--- Start Selected passage ---

# Imports

In [176]:
import tensorflow as tf

import numpy as np
import os
import time
import datetime
import logging
import sys
import platform


print('Python version:', platform.python_version())
print('Tensorflow version:', tf.__version__)
print('Keras version:', tf.keras.__version__)

Python version: 3.8.12
Tensorflow version: 2.3.0
Keras version: 2.4.0


# Load data

In [177]:
# Length of the sequence length for training data
seq_length = 200

In [178]:
text = open('shakespeare_train.txt', 'rb').read().decode(encoding='utf-8')

# Sort the unique characters in the file
vocab = sorted(set(text))
print(f'{len(vocab)} unique characters')

67 unique characters


# Process the text
Methods to convert the strings to a numerical representation and the other way around. This section also creates sections of text to define training examples.

Create layer to go from characters to ID's. The input of the layer is the output from tf.strings.unicode_split.

In [179]:
ids_from_chars = tf.keras.layers.experimental.preprocessing.StringLookup(vocabulary=list(vocab), mask_token=None)

Create layer and method to go from ID's to characters, the reverse process.

In [180]:
chars_from_ids = tf.keras.layers.experimental.preprocessing.StringLookup(vocabulary=ids_from_chars.get_vocabulary(), invert=True, mask_token=None)

In [181]:
def text_from_ids(ids):
    return tf.strings.reduce_join(chars_from_ids(ids), axis=-1)

Divide training data into chunks.

In [182]:
all_ids = ids_from_chars(tf.strings.unicode_split(text, 'UTF-8'))
ids_dataset = tf.data.Dataset.from_tensor_slices(all_ids)

In [183]:
examples_per_epoch = len(text)//(seq_length+1)

--- End Selected passage ---

*Instruction:* Carry on the TensorFlow notebook on Shakespeare text from the point where it stops. The data that comes next isn't needed for this.

--- Start Listing ---

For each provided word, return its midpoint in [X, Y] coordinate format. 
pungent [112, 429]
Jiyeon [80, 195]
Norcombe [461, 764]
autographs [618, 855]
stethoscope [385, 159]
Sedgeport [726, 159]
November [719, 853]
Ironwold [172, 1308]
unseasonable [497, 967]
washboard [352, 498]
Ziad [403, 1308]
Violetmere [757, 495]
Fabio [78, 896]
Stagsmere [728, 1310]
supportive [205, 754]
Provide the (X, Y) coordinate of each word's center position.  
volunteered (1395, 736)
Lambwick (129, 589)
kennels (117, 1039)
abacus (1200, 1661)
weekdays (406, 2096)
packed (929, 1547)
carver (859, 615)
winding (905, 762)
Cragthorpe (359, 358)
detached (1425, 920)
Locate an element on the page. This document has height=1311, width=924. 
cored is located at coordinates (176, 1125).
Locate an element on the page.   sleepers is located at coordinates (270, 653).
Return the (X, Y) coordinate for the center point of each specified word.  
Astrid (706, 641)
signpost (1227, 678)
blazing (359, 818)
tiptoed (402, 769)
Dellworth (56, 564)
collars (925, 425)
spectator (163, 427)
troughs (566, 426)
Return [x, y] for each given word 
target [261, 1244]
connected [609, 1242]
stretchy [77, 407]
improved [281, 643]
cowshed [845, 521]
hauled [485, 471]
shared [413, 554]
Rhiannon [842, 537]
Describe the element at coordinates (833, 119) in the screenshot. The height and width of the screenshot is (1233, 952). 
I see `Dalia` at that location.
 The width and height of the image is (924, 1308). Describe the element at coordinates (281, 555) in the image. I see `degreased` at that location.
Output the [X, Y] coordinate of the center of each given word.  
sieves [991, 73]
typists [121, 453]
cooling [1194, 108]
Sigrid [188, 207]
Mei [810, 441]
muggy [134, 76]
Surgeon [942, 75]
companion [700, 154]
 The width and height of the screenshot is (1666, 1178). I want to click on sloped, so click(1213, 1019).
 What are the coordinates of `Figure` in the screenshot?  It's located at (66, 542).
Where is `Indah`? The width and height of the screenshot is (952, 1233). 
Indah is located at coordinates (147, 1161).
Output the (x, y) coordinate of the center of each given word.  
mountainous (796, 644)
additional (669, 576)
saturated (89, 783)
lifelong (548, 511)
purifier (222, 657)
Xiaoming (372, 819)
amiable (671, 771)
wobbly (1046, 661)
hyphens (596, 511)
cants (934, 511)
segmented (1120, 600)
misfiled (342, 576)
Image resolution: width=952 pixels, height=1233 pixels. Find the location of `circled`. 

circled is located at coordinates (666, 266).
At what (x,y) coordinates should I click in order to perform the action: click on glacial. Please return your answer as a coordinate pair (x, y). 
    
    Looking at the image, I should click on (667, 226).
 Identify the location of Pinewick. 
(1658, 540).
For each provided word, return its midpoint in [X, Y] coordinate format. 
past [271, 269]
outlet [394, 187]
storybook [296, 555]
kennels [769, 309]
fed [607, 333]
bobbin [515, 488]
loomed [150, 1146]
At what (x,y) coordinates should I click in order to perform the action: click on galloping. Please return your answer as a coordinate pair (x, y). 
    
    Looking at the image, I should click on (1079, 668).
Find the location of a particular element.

--- End Listing ---

*The reply:*
sequences = ids_dataset.batch(seq_length+1, drop_remainder=True)

#### Examples of chunks of text

In [184]:
print(sequences)
for seq in sequences.take(5):
    print(text_from_ids(seq).numpy())

<BatchDataset shapes: (201,), types: tf.int64>
b'First Citizen:\nBefore we proceed any further, hear me speak.\n\nAll:\nSpeak, speak.\n\nFirst Citizen:\nYou are all resolved rather to die than to famish?\n\nAll:\nResolved. resolved.\n\nFirst Citizen:\nFirst, you '
b"know Caius Marcius is chief enemy to the people.\n\nAll:\nWe know't, we know't.\n\nFirst Citizen:\nLet us kill him, and we'll have corn at our own price.\nIs't a verdict?\n\nAll:\nNo more talking on't; let it be"
b' done: away, away!\n\nSecond Citizen:\nOne word, good citizens.\n\nFirst Citizen:\nWe are accounted poor citizens, the patricians good.\nWhat authority surfeits on would relieve us: if they\nwould yield us but'
b' the superfluity, while it were\nwholesome, we might guess they relieved us humanely;\nbut they think we are too dear: the leanness that\nafflicts us, the object of our misery, is as an\ninventory to parti'
b'cularise their abundance; our\nsufferance is a gain to them Let us revenge this with\nour pikes,

### Create training pairs
Function to make pairs of a letter and the rest that come after it.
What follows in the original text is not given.